Directions:
Show all lines containing "input" from the data below.

Stored records:
+---+

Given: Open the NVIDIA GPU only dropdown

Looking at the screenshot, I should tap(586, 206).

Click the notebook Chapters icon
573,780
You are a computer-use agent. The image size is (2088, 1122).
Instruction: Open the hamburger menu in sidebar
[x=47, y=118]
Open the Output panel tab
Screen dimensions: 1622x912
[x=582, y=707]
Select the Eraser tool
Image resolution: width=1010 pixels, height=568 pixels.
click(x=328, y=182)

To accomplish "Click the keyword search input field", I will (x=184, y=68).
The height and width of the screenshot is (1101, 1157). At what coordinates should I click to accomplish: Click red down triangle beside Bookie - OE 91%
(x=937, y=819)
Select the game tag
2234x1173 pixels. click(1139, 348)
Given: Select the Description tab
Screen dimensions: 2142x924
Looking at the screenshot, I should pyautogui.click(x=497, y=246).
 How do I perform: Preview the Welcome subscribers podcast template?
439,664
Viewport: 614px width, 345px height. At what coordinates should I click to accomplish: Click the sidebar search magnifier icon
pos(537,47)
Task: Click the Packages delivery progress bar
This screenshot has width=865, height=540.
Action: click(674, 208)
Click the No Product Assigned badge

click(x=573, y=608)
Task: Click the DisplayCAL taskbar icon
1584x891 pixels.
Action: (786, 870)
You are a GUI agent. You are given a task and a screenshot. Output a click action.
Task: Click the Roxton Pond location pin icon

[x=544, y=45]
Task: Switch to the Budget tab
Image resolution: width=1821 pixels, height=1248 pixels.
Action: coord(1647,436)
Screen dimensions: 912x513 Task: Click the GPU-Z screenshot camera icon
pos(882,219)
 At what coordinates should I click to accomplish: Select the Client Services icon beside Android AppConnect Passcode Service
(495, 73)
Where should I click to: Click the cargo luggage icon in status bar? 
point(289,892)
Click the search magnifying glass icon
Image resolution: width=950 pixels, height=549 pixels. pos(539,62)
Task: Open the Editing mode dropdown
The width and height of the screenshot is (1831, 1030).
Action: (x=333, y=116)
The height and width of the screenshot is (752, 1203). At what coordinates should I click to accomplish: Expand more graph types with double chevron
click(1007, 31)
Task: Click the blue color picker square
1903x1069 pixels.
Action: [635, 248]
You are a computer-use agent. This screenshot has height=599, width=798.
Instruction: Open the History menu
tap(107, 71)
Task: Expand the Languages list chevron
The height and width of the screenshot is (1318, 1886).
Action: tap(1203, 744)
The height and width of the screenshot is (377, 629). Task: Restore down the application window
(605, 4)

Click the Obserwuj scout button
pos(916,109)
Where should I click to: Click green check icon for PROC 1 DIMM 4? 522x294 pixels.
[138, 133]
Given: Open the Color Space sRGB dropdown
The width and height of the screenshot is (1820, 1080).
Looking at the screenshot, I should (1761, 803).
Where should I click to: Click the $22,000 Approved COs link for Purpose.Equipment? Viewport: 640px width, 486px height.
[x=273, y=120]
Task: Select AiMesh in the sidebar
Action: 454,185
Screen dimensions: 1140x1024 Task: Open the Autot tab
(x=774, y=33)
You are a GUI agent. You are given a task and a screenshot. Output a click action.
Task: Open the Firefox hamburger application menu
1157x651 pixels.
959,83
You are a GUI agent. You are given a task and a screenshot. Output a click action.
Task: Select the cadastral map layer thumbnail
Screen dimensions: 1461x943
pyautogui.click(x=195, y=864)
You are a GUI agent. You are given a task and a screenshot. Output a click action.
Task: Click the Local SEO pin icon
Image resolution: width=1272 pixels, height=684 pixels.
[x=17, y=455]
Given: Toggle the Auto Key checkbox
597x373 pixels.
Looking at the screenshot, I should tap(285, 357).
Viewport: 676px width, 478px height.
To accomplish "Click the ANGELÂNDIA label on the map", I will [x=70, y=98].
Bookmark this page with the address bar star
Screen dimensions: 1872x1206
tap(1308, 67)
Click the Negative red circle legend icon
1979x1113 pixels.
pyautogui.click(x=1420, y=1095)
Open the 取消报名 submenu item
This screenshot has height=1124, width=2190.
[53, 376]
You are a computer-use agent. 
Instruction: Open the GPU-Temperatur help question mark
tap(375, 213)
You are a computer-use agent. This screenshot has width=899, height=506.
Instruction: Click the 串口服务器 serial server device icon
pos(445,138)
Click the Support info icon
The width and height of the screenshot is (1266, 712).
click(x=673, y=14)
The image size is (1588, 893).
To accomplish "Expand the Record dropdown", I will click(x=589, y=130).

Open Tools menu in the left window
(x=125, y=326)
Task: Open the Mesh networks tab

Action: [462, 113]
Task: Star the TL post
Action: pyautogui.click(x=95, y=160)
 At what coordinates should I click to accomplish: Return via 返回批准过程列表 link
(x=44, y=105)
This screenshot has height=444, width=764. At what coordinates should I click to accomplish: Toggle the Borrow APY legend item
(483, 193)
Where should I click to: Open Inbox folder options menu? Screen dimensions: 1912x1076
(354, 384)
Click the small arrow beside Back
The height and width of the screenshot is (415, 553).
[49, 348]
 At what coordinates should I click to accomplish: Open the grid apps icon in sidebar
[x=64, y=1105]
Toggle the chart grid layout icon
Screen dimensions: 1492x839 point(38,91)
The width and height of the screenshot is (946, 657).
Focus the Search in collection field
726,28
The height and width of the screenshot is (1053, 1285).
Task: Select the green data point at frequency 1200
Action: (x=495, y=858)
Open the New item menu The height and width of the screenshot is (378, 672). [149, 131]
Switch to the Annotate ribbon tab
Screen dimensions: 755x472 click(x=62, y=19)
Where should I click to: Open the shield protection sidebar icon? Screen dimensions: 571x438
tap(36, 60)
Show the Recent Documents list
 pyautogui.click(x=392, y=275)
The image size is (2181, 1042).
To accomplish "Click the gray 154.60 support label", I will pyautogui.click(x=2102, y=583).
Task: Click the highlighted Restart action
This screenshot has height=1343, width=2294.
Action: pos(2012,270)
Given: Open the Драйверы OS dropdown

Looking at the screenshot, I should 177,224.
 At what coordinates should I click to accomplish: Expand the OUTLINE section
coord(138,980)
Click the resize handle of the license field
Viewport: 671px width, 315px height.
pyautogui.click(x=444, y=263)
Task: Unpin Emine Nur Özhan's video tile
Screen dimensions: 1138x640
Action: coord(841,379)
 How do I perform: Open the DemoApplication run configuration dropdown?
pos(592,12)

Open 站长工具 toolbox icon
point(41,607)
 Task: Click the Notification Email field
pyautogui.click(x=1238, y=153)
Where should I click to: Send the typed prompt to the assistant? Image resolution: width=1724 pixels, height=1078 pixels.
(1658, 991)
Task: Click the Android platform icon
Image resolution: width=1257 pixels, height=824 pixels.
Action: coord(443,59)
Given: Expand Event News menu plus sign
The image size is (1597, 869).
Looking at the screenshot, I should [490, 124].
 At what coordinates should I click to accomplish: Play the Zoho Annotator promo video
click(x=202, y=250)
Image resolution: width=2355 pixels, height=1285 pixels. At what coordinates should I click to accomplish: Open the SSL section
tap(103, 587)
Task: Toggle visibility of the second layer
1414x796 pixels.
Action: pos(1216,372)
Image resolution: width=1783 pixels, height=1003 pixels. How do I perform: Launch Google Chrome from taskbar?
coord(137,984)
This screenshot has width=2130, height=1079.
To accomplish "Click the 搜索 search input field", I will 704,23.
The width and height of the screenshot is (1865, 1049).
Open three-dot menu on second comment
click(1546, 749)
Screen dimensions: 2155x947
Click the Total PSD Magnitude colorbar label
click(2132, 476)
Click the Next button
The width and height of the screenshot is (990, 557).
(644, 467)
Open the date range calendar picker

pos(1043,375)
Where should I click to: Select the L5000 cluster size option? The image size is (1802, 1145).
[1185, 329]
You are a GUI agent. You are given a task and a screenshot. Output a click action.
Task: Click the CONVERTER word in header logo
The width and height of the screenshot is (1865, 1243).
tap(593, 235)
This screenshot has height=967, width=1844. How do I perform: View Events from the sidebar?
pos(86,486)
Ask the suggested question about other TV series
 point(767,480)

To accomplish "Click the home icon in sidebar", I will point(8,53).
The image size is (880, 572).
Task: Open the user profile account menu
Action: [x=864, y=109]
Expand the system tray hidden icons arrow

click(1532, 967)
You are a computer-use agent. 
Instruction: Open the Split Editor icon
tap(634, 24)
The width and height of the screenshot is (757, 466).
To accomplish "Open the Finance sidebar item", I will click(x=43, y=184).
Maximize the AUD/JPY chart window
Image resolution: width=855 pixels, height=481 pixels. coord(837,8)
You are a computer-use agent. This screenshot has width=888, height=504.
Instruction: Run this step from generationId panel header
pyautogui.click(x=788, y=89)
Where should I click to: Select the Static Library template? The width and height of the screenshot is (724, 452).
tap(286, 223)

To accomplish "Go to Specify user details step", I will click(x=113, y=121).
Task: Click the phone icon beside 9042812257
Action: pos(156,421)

+---+

Answer section:
To accomplish "Click the keyword search input field", I will (x=184, y=68).
To accomplish "Click the 搜索 search input field", I will 704,23.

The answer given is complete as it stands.